(Beginning of Exercise inputs)

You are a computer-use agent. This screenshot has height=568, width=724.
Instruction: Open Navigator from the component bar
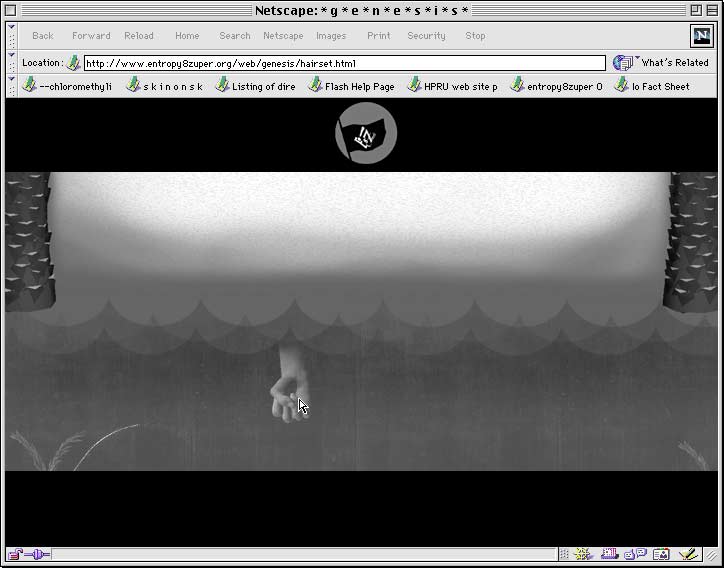(584, 554)
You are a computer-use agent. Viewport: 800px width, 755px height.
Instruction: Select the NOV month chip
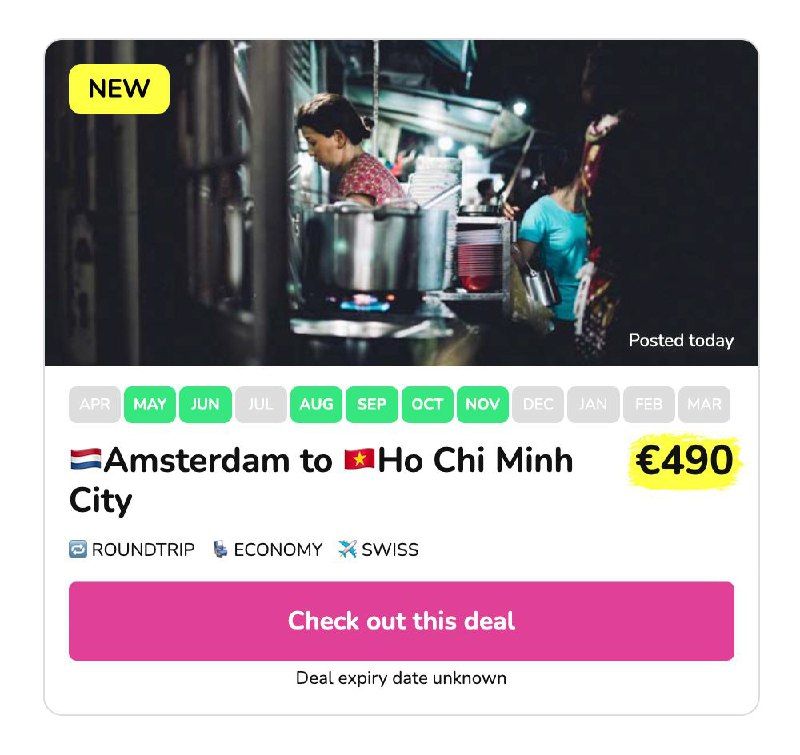483,405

(End of Exercise inputs)

▶ Task item
Show all lines in the entries above where the word "agent" appears.

▶ Your solution
You are a computer-use agent. This screenshot has height=568, width=724.
You are a computer-use agent. Viewport: 800px width, 755px height.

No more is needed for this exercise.